While similar in nature to the International Panel on Climate Change, the IPSP is independent and will not be mandated by governments. Chapters of the report will be written by teams, requiring collective work and debates between authors. The panel will seek consensus whenever possible but will not hide controversies, presenting arguments, analyses and debates in an accessible way. Their aim is to restore hope in social progress and simulate intellectual and public debates.
The report will be prepared in several stages. Authors will be selected from various committees, and a draft will be written. This working report will be made public to scholars, civil society, activists, politicians, administrations and international organizations for comment. Taking these remarks into consideration, the panel will produce a final report connecting the stakeholders' concerns with not just academic knowledge but broader societal knowledge as well.
"We know that social justice is more controversial than other technical topics," said Fleurbaey. "But there also is a lot of consensus about certain values like freedom, democracy, equal respect, and it will be interesting to lay out the implications of this consensus for the design of better societies."
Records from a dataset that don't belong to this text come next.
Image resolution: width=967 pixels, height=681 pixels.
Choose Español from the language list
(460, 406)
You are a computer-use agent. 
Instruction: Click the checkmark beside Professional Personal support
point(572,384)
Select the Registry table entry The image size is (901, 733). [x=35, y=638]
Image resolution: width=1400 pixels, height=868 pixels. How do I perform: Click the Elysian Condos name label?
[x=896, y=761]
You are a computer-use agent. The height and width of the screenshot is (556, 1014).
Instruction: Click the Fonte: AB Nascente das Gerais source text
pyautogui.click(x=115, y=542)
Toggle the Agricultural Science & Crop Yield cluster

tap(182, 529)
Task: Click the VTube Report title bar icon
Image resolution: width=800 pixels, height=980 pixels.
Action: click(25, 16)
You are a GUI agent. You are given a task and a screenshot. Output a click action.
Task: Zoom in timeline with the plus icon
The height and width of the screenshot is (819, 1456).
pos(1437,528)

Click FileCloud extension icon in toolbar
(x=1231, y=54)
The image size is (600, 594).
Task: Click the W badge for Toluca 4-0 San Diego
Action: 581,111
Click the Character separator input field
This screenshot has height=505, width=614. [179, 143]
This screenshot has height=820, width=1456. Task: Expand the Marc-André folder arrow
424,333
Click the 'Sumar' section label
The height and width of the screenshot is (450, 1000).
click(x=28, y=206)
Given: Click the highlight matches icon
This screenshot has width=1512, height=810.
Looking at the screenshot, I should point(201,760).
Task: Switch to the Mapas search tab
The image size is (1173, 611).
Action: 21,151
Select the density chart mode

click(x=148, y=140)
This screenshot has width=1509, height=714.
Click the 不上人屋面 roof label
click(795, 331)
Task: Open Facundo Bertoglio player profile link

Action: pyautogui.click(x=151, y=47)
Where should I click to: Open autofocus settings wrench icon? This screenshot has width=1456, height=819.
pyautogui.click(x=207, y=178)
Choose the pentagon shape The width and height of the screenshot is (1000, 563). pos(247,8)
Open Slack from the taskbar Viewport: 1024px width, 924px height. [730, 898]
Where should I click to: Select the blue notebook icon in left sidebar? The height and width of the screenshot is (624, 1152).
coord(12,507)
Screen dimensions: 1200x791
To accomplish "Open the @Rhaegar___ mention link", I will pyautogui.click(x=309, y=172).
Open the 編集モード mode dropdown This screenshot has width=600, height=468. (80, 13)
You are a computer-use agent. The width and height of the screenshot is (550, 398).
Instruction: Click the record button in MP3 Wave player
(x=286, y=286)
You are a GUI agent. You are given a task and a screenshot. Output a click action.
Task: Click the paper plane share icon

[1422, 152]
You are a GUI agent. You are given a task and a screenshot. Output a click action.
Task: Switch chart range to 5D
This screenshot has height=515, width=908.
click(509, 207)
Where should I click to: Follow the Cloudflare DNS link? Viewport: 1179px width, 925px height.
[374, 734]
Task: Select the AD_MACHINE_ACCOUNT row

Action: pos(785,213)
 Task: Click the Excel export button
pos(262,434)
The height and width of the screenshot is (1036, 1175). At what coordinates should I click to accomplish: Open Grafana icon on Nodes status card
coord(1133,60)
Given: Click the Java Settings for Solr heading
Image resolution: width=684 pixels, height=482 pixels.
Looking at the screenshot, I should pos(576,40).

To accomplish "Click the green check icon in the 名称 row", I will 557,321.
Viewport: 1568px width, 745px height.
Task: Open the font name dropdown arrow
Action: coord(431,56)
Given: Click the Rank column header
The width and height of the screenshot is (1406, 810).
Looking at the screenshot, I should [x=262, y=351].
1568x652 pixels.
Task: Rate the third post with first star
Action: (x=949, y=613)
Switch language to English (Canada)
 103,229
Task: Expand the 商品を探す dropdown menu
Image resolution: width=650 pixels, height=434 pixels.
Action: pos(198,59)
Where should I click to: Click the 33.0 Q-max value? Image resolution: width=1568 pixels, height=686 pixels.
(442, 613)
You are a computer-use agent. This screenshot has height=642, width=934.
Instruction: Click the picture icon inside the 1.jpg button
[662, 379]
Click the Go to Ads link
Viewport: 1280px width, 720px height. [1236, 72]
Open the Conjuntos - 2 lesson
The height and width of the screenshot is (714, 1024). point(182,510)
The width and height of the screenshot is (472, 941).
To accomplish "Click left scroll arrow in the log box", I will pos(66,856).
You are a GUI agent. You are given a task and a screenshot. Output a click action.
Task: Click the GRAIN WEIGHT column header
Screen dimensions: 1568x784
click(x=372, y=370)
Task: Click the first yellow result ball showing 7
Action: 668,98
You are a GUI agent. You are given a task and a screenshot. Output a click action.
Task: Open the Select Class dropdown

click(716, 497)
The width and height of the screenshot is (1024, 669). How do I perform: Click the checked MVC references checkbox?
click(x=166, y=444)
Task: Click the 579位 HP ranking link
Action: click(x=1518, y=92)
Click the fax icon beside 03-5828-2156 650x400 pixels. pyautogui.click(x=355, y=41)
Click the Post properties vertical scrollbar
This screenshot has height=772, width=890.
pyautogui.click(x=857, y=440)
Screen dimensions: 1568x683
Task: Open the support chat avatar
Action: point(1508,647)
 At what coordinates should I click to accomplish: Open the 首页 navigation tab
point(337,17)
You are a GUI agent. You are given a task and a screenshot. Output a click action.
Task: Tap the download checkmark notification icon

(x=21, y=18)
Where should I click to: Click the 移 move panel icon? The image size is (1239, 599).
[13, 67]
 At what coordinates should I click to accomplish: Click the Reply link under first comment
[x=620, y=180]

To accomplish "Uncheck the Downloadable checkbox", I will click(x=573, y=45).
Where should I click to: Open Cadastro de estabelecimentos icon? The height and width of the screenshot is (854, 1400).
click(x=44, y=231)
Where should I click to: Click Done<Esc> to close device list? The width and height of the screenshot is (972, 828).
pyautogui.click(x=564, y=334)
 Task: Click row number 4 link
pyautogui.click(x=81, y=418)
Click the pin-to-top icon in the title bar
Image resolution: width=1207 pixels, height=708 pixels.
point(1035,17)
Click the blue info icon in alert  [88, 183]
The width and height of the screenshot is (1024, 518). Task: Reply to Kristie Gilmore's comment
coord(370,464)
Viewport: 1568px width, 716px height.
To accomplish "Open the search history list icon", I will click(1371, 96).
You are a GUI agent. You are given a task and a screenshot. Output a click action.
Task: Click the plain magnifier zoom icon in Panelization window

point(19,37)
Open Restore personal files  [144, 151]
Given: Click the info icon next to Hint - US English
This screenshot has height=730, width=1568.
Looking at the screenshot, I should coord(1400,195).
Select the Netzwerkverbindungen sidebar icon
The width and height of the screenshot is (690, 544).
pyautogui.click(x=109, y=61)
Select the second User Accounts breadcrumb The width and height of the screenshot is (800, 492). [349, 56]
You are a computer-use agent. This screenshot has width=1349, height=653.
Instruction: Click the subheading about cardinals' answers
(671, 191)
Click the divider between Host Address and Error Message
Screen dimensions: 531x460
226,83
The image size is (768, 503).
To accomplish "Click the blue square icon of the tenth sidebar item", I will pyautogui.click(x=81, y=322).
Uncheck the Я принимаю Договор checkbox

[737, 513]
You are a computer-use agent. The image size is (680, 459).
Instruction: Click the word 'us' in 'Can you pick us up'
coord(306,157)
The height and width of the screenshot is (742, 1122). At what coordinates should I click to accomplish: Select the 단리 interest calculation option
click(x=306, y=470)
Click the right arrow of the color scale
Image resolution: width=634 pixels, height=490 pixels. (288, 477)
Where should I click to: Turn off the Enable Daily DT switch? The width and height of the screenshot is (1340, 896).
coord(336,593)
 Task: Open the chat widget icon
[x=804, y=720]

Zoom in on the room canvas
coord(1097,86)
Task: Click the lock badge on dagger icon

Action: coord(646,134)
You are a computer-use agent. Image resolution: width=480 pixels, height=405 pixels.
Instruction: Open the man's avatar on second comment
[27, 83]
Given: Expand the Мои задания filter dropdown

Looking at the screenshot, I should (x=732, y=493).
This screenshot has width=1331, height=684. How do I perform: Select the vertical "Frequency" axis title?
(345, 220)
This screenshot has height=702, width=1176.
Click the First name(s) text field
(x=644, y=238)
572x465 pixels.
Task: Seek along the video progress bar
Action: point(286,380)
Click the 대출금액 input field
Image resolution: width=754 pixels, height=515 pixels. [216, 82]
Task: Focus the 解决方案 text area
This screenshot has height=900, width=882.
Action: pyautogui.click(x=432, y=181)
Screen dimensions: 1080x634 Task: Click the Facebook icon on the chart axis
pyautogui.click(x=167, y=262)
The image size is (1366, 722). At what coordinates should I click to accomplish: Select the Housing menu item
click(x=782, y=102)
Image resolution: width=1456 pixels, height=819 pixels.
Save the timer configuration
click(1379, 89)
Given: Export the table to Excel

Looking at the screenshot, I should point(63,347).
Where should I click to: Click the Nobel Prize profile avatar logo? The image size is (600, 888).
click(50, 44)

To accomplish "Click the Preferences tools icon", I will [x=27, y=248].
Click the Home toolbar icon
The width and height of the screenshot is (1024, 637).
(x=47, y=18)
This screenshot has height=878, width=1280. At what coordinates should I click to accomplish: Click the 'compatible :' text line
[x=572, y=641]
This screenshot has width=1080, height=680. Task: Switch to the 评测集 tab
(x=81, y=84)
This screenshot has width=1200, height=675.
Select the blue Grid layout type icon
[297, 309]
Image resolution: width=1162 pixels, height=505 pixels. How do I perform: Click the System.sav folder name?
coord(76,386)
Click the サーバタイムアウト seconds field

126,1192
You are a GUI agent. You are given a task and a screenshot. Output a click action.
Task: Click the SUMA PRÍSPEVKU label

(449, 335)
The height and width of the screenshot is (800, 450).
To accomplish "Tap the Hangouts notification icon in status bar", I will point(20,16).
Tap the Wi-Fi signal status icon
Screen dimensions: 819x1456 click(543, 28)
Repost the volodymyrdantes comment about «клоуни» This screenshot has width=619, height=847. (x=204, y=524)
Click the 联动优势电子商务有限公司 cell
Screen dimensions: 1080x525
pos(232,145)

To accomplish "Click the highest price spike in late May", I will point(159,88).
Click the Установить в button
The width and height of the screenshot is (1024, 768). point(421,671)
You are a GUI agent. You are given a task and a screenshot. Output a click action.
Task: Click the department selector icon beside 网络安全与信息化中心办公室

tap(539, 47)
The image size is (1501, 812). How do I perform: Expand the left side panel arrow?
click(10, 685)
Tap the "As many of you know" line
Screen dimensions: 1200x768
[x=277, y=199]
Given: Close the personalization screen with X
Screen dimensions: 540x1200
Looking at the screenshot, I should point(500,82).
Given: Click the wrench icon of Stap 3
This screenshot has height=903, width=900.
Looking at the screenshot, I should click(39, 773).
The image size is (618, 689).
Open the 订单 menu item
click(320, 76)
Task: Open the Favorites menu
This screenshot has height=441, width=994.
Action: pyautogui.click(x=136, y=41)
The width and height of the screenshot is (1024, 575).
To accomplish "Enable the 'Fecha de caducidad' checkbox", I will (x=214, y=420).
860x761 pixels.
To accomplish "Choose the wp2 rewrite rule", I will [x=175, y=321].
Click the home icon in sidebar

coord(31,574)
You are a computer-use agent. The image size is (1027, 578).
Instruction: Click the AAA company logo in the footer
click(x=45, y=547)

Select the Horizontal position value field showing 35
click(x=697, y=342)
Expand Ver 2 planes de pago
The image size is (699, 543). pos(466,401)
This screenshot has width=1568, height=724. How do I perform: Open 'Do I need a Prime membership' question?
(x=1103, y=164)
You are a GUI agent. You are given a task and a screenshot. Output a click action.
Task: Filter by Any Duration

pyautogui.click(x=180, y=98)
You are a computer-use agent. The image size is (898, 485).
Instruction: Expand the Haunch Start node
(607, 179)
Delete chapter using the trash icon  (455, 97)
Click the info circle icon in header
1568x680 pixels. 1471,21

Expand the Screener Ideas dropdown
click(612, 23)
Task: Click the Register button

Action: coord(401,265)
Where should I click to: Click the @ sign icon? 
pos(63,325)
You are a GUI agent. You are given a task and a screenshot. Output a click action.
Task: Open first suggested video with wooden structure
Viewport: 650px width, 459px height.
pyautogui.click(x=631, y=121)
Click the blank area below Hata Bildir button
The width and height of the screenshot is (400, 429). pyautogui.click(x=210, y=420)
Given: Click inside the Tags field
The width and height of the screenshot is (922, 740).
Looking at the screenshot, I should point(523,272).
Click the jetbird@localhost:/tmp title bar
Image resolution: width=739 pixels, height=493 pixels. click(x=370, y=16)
Scientific and institutional partners of IPSP include the Fondation Maison des Sciences de I'Homme, the International Social Science Council, Bilgi University in Instanbul, Network of European Institutes for Advanced Study, the Institute of Global Governance, the Centre for European Economic Research, the United Nations Research Institute for Social Development and the Institute for Futures Studies. Foundation partners include the Russell Sage Foundation and the Friedrich Ebert Stiftung.